Edit: Belatedly realized you weren't asking about IMG .vs. XHR image loading but, rather, two different approaches to using XHR. Keeping my original answer, below, since it has info about the IMG .vs. XHR differences that are probably still of interest here.

Briefly, there's a pretty big difference in terms of overall complexity. Using a data-url to put XHR data into an IMG object is a non-trivial problem - see this SO question . It relies on new APIs that may not be fully supported, and there are several performance implications: increased page load time to load the JS needed, CPU cycles needed to encode the response data, and additional time required to garbage collect all the extra memory needed.

I put together a jsperf test to compare the two approaches but note that the data-url test is incomplete(!) - it doesn't actually produce a valid URL, but it does utf8 + base64 so it's probably not-horrible for a comparison.

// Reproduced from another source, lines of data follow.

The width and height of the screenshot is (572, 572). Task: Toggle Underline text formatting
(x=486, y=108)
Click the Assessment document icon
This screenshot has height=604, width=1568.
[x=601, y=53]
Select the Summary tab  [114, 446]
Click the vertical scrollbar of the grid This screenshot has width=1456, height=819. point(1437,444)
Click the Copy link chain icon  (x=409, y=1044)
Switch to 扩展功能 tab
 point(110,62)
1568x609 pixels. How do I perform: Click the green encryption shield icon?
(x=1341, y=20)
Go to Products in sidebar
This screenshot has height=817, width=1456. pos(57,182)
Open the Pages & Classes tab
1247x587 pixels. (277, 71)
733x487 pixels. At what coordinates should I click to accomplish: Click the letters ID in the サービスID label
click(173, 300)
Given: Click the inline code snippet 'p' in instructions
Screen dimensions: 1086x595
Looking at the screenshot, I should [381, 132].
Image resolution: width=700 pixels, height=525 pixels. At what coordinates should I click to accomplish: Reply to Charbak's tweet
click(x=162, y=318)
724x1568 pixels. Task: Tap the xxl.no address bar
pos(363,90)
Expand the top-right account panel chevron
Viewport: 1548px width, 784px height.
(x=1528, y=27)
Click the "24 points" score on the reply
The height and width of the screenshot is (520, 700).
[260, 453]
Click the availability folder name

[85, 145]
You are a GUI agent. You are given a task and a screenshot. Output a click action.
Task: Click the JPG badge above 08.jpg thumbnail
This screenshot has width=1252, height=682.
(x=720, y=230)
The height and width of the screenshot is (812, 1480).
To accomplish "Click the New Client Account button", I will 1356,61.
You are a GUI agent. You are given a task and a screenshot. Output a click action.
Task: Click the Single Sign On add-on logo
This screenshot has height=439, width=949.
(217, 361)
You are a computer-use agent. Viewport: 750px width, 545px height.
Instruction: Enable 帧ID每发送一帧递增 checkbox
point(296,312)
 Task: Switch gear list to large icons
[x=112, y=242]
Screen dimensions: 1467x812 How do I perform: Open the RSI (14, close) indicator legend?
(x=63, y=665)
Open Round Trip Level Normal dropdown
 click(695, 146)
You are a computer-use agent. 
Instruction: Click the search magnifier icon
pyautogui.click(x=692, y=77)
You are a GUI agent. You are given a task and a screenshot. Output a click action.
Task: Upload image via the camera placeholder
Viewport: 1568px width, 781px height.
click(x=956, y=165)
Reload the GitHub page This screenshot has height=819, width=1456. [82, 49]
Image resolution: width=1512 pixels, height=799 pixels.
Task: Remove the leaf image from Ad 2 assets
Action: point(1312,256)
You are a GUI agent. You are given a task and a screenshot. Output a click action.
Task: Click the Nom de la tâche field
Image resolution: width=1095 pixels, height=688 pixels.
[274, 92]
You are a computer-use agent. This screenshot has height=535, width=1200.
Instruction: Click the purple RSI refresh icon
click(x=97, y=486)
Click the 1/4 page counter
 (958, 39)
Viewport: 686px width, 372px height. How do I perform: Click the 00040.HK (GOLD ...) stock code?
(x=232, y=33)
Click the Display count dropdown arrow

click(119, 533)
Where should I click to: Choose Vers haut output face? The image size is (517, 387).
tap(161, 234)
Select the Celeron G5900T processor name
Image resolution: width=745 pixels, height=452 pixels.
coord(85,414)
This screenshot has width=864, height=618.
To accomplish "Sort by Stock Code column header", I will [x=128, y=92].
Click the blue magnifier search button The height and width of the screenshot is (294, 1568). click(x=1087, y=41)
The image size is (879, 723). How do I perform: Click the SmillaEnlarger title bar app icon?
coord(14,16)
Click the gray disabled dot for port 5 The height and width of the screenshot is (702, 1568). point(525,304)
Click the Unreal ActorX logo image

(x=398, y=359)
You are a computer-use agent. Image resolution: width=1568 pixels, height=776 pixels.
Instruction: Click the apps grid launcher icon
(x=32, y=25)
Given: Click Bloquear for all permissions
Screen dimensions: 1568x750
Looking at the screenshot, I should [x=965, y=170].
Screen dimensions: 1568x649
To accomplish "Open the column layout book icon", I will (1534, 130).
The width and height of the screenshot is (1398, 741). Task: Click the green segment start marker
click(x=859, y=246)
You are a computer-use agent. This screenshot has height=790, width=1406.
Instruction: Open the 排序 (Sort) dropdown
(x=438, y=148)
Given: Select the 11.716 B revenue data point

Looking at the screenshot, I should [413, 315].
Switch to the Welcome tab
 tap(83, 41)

But, if anything, it's faster than what you'll end up with.

Basically I can't think of any advantage to using a data-url, other than that it avoids having to rely on the browser cache... but I expect that's little more than a theoretical objection

With XHR-based image loading you're dealing with ...

  1. Limited support for fetching binary (image) data : The XHR responseType property is designed to allow this, but isn't available on all browsers. Thus, you'll need to look into workarounds there.
  2. Limited support for base64-encoding . IE9- doesn't support atob , thus you'll have to rely on a JS shim. This will have performance implications for both CPU and garbage collection, which may or may not concern you
  3. Limited support for fetching cross-domain resources . XHR requests have to be same-origin unless you implement server support for CORS . And, again, not all browsers (IE9-, no surprise) fully support CORS.